Although the remarriage of the president’s widow meant she lost her Secret Service protection, Onassis hired private guards on certain occasions to keep crowds and paparazzi away, but even the regular number of drivers hired for her attempted to protect her.

None succeeded too well and as long as her safety was not threatened, Jackie Onassis seemed to often resign herself to being photographed daily.

In Paris and New York, however, this usually meant she was routinely seen getting in and out of cars, going in and out of stores, restaurants, museums, churches and hair salons.

Store owners and clerks, doormen and waiters, managers and maitre d’s not only did their part to escort Jackie Onassis in and out of their establishments to and from her waiting car, but to also keep away gawkers and those imploring her for an autograph or a few words.

Ari and Jackie Onassis at their favorite corner table at Maxim's restaurant in Paris.

Ari and Jackie Onassis at their favorite corner table at Maxim’s restaurant in Paris.

In an era predating cellphone cameras, ensuring the absolute privacy of especially famous patrons was particularly expected in exclusive restaurants.
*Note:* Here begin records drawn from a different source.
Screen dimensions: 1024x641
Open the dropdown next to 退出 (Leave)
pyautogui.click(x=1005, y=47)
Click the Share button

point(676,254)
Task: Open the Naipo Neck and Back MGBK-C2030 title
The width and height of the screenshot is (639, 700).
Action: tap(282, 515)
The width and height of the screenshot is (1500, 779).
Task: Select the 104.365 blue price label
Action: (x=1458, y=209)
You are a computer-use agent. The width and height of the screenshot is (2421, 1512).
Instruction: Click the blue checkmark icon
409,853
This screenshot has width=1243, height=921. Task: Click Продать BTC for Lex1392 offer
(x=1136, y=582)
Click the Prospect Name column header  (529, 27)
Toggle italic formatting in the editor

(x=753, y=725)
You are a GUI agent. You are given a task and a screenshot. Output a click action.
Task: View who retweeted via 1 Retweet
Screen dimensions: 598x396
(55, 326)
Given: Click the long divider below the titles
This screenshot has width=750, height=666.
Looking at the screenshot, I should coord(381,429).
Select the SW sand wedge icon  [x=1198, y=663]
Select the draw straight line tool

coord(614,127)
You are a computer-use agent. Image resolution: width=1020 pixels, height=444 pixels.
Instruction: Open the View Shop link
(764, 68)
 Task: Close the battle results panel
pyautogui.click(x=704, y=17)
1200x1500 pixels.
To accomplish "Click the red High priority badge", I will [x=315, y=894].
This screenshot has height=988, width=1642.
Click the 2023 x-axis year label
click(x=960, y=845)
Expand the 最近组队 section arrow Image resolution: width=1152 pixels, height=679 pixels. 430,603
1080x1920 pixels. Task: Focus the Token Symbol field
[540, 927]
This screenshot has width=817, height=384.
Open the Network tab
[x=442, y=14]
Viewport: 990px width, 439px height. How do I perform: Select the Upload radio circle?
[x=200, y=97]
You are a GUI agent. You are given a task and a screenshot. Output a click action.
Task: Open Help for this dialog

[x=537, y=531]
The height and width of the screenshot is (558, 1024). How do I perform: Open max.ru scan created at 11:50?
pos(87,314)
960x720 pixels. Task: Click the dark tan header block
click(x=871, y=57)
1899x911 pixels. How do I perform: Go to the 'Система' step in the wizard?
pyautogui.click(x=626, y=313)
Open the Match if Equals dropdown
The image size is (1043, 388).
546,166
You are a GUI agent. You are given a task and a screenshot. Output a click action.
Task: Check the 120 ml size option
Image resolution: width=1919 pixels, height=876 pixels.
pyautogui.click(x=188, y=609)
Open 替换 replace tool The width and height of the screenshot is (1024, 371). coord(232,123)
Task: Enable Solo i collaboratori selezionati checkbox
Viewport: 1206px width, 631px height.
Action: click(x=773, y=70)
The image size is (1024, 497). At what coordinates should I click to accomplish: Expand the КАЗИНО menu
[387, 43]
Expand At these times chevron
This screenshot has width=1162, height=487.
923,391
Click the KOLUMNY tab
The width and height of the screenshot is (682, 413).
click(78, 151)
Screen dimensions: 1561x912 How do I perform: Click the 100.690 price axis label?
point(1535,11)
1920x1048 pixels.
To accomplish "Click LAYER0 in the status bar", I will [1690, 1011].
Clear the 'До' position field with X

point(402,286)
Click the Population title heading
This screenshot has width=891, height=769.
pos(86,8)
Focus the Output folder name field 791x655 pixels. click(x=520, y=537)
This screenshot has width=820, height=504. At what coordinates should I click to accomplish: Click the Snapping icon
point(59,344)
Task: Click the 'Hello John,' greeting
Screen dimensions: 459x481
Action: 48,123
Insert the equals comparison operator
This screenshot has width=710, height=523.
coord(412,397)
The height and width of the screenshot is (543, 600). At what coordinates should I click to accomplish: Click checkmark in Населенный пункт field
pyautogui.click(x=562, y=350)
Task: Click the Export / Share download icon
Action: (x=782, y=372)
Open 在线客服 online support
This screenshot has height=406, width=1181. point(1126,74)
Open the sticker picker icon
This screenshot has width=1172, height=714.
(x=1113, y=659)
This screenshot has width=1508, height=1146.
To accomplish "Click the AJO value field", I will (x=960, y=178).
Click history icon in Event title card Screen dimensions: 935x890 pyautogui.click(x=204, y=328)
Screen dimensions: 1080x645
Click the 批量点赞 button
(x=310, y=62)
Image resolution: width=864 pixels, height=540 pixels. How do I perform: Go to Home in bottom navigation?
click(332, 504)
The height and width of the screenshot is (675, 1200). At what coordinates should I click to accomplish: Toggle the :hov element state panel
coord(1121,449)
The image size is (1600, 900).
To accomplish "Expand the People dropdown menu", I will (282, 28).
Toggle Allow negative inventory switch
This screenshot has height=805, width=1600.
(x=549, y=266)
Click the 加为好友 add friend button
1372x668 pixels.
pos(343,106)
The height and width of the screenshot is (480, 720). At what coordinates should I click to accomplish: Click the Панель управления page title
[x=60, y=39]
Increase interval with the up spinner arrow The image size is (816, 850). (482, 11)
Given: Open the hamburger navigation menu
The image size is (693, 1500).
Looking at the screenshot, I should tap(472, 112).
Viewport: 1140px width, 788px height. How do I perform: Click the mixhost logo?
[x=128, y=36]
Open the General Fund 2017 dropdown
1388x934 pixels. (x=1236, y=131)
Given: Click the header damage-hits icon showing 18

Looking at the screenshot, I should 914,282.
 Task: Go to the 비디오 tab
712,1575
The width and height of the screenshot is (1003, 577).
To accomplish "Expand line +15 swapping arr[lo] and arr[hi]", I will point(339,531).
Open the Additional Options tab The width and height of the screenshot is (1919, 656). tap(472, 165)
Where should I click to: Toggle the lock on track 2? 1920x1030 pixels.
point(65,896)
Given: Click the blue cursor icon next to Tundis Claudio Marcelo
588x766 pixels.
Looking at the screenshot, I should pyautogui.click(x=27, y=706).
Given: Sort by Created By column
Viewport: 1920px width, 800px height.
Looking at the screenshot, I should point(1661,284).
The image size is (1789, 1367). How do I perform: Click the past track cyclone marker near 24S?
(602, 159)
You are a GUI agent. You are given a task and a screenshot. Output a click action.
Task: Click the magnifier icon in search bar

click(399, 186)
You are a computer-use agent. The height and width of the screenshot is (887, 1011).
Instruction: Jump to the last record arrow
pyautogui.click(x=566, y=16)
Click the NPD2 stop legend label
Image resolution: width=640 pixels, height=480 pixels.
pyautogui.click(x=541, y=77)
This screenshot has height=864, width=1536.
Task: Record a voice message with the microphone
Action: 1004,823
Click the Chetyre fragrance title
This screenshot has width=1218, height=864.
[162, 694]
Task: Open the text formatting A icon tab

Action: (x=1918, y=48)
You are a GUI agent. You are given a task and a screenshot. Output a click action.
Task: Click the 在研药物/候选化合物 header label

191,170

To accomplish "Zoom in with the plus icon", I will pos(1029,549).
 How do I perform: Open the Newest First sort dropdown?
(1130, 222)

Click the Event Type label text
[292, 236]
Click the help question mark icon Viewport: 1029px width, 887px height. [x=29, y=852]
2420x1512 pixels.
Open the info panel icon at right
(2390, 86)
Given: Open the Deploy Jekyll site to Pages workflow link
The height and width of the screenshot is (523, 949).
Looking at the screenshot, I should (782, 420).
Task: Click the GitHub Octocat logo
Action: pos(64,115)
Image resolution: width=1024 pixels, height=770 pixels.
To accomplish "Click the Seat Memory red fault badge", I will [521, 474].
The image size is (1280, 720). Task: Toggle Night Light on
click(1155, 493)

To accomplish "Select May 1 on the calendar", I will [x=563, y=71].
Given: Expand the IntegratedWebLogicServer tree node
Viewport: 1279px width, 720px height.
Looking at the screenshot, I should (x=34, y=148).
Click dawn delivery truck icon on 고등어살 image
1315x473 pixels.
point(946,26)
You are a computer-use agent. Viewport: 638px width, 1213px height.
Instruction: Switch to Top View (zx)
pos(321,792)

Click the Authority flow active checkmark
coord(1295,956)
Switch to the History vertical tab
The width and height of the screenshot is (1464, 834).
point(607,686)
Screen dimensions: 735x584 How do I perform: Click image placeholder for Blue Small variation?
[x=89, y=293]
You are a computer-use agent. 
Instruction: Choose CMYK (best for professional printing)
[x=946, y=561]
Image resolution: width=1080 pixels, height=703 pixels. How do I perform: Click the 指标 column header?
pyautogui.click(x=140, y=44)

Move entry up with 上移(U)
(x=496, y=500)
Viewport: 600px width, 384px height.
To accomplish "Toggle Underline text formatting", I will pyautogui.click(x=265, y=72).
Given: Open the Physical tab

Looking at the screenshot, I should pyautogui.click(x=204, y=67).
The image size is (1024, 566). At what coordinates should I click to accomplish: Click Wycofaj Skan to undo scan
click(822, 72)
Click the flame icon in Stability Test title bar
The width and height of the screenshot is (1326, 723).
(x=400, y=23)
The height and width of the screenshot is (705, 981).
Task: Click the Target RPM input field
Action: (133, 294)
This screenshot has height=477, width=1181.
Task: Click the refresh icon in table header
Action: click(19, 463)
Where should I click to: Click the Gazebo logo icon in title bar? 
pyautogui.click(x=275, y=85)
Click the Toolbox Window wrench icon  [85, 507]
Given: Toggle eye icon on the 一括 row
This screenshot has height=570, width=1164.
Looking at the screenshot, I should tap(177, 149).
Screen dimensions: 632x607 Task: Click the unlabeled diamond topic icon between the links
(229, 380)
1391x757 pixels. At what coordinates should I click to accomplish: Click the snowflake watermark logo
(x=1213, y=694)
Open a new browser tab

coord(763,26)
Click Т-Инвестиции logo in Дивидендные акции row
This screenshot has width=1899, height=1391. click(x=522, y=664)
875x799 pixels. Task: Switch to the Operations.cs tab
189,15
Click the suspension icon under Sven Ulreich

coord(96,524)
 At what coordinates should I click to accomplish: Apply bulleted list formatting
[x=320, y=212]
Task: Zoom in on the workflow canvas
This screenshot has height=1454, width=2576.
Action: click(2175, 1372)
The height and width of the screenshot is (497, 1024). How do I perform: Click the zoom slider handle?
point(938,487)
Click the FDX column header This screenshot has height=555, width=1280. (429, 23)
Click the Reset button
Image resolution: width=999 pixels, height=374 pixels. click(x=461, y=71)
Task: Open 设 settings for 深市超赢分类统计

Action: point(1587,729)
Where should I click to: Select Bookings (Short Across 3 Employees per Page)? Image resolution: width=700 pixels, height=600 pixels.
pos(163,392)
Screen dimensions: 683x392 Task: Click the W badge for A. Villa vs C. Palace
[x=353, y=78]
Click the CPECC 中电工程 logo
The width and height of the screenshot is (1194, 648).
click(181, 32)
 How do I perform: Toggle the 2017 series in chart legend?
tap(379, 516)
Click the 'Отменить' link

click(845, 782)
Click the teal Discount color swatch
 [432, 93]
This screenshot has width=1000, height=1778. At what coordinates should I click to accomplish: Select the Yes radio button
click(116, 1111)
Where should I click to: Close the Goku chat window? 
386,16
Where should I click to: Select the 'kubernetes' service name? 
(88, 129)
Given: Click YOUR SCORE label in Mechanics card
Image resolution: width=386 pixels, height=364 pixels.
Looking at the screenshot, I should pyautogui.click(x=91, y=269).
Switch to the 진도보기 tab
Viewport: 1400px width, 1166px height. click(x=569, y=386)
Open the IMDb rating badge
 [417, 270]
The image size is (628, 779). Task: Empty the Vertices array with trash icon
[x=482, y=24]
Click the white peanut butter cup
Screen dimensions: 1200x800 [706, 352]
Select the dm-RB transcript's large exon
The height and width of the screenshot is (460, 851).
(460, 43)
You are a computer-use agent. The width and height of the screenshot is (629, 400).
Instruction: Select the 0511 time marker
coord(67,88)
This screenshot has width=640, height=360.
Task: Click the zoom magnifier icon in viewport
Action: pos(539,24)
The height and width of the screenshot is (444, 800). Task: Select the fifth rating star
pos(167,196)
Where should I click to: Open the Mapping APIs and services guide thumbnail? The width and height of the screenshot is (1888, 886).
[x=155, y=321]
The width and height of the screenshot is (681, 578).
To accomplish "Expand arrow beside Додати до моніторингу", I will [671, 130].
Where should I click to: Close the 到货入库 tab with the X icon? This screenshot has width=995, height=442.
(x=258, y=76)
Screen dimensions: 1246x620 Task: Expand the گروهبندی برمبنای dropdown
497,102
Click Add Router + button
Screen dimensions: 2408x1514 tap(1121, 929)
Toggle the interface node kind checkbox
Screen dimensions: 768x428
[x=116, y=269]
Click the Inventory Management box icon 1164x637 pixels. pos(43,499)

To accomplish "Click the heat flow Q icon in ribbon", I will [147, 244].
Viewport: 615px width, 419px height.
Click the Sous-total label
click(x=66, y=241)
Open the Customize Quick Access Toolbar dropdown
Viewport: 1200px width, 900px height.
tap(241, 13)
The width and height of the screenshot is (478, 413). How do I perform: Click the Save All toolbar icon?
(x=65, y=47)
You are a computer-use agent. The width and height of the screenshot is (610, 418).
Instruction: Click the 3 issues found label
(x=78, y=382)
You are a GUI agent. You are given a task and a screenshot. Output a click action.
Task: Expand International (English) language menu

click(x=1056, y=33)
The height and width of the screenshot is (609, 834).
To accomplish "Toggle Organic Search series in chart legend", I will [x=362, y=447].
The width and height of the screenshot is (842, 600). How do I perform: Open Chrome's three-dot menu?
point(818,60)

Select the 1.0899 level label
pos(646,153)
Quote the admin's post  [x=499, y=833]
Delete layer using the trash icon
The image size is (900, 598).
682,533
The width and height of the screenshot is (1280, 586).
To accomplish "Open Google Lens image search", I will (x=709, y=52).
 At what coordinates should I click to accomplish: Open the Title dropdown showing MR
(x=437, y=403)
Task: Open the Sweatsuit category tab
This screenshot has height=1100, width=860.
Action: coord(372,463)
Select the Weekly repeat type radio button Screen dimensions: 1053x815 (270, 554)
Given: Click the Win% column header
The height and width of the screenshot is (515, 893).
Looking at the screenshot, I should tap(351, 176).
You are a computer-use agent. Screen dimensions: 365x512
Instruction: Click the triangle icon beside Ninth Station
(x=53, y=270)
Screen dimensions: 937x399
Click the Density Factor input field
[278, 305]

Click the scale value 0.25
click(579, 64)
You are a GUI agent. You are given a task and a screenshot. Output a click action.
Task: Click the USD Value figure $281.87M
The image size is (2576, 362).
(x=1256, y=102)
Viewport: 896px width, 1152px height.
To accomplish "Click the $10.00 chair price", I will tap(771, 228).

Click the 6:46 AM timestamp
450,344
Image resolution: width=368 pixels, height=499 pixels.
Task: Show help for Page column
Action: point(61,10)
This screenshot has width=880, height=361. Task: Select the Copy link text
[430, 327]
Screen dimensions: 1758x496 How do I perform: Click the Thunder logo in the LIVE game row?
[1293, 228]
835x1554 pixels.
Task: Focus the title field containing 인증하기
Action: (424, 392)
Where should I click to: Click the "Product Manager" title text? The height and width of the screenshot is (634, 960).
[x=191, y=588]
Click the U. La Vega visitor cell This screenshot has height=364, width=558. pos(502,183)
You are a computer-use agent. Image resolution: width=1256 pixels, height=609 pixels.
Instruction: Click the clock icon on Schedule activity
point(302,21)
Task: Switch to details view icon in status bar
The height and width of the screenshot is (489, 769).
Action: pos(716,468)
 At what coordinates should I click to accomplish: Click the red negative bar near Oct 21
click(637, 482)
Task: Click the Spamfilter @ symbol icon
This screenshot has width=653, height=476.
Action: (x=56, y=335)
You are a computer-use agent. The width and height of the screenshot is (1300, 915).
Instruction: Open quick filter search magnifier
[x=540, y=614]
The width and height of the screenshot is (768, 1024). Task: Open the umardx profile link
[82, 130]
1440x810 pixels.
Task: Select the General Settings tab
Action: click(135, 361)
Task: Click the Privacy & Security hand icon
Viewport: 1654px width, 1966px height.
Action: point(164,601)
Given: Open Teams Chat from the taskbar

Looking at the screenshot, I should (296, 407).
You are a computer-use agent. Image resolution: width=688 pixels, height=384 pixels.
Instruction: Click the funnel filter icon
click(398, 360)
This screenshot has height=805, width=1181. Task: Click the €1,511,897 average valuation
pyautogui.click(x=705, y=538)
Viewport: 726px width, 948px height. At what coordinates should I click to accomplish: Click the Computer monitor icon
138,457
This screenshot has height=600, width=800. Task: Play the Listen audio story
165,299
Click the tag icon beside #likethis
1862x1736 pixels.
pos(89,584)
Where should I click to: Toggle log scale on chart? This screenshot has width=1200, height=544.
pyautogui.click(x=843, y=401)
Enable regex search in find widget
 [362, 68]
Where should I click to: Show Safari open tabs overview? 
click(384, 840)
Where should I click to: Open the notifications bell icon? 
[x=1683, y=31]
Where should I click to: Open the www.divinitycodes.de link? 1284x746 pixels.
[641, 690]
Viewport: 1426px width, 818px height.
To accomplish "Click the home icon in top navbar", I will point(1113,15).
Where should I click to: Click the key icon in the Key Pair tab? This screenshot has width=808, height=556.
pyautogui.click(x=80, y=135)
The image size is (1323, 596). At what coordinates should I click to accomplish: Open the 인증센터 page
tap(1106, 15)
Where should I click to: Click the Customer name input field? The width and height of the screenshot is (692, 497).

Not only did it preserve a certain cachet of mystery and appeal to such refined eateries, but it also spared movie stars, business tycoons and former First Ladies the risk of having the world see them reading menus with spectacles, spilling gravy on their clothes, smoking cigarettes or downing bottles of beer.

When Ari and Jackie Onassis came for dinner, Maxim’s of Paris adamantly enforced their unwritten rules about restricting all but familiarly-named patrons from getting inside the door.

On one occasion, when a French paparazzi managed to slip in and begin taking a few discreet snaps of Ari and Jackie Onassis at their favorite reserved corner table, the management did not merely eject him from the restaurant but called the police, threatening to hold him for arrest.

Of course, it was never bad for business to have the world know how frequently Ari and Jackie Onassis dined at Maxim’s, or any other restaurant. If paparazzi managed to find a discreet perch which gave them an unimpeded window view of the famous couple eating away, management could claim look away and claim ignorance of their presence.

Ari and Jackie Onassis enjoying a spirited dinner, unaware that a paparazzi just outside the window was snapping them. (original photographer unknown)

Ari and Jackie Onassis enjoying a spirited dinner, unaware that a paparazzi just outside the window was snapping them. (original photographer unknown)

Greece was different. The name Onassis had long been spoken with pride there, a symbol of supreme success but many citizens believed that by now adopting their country and embracing their culture, the legendary American First Lady raised their prestige around the world.

Ari and Jackie Onassis snapped while eating in Athens. (original photographer unknown)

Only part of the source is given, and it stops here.